Of course, if you want red-bricked Victorian you can amble down to Morehampton Road. There's a red-bricked Victorian there being guided for €2.2 million. It has five bedrooms, three reception rooms and full planning permission for a two-storey mews. So is there really a €7.8 million price difference between properties in adjacent postcodes? Especially when both of those postcodes are "cachet" addresses?
The thorny question of auctioneers' guide prices does raises its head from time to time but the bottom line is that people seem to accept that the auctioneer will get it spectacularly wrong. And not only that, the stories afterwards seem to revel in how much over the guide price a property has managed to achieve. Is there any other industry in the world in which the experts are feted for clearly giving preposterous information or making ridiculous predictions to their potential customers? Are there any other industries where the experts get are so remarkably inaccurate?
In 1943, Thomas Watson, the then Chairman of IBM, announced that there was a world market for maybe five computers. IBM, of course, was the leading IT company of its time. Perhaps Watson's impossibly inaccurate prediction is why it doesn't hold the top spot any more.
Although you can't entirely blame Watson. He was in fairly good company when he dismissed technology - it seems that nobody in the business world 50 years ago had any truck with the concept of computers, no matter how close to the industry they were.
The editor in charge of Prentice Hall's business book division in the US proclaimed to the masses, a whole 14 years later, that he had "travelled the length and breadth of this country and talked with the best people and I can assure you that data processing is a fad that won't last out the year".
And even 20 years after that, in 1977 (when they'd had the benefit of Star Trek to give them a view of the future), Ken Olson, who founded Digital Equipment Corporation, told us that "there is no reason anyone would want a computer in their home".
It's not just in business, of course, the history books are littered with those who have predicted the demise of civilization as we know it. Robert Heilbroner's An Enquiry into the Human Prospect predicted that the end of the industrial society was just around the corner because the world was about to run out of resources. He projected that if world industrial production were to continue to grow at its 1974 rate, demand on resources would grow a thousandfold and we would simply run out of energy.
Which is not to say that the premise wasn't right, just that as Alfred Marshall (a British economist) pointed out "nature does not take leaps". We adjust over time.

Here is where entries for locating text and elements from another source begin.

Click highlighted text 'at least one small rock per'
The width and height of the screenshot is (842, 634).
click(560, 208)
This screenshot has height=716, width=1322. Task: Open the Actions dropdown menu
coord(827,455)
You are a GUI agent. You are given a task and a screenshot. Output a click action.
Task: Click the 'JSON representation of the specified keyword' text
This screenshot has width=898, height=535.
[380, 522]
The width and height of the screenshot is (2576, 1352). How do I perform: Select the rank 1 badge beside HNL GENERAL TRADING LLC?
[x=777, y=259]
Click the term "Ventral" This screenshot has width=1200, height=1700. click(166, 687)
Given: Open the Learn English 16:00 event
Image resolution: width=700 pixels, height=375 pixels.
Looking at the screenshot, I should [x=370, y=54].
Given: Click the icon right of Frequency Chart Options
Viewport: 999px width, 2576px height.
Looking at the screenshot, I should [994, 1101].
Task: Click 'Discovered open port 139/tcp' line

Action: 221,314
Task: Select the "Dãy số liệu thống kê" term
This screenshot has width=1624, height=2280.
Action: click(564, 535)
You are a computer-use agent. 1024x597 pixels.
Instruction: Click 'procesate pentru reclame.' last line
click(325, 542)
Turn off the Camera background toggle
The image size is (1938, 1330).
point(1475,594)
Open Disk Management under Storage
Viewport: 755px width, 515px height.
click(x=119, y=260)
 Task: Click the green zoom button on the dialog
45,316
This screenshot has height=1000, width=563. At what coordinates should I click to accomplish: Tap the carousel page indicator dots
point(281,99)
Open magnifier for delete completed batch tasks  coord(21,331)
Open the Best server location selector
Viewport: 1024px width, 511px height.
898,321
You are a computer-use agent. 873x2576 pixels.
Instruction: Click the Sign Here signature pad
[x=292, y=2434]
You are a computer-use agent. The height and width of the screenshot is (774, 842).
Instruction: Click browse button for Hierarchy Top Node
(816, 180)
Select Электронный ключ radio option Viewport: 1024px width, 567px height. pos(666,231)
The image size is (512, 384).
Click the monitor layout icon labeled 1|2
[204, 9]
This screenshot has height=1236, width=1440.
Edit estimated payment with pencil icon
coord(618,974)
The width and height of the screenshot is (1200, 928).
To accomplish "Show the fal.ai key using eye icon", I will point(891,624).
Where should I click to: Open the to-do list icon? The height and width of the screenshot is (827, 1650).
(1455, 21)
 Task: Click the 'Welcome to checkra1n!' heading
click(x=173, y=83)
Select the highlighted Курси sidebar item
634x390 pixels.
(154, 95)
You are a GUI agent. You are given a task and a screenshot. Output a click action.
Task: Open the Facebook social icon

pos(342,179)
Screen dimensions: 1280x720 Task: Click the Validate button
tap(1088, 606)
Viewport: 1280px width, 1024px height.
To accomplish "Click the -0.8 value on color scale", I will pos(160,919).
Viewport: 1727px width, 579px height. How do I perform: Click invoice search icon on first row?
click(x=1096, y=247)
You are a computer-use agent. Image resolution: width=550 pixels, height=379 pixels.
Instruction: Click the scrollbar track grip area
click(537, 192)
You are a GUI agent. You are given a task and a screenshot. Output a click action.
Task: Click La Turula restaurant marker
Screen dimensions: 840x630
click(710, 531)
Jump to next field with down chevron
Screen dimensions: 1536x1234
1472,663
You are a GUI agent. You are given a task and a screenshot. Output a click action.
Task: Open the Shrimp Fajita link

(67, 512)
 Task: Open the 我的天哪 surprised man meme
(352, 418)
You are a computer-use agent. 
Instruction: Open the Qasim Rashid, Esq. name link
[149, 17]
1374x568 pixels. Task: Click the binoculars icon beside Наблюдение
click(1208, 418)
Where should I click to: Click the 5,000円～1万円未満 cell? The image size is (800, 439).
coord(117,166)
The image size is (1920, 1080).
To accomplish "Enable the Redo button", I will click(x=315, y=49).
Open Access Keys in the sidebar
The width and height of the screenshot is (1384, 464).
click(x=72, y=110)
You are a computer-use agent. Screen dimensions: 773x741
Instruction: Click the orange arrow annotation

And so, in the teeth of the oil crises of that time, we adjusted (not, perhaps, as much as we could have or should have, but as much as we needed to).
In the 1930s, the US Census Bureau - where you'd assume they had a fairly decent level of brainpower on the payroll - made a prediction that the population would peak at 150 million and probably never exceed that level. At the time, the population was 130 million. Now it's more than twice that.
Of course, economists are frequently derided for getting their predictions wrong. Every year they are asked how the markets will perform and every year they make a heroic stab at it, but every year there are as many spectacularly wrong predictions as not-too-far-off-the-mark (but not entirely correct) ones.
A study by the National Bureau of Economic Research in the US found that analysts' annual economic growth estimates for any coming year are typically incorrect by about 100 per cent.
And technology (those computers that we didn't ever think we'd use) hasn't made the analyses any more accurate. The US stock market is the most researched and analysed market in the world, but nobody has ever been able to predict exactly where it will close on December 31st any given year.
Maybe we should get rid of the so-called experts altogether. Spread-betting gives a much more accurate picture of a market. And you don't pay exorbitant fees either!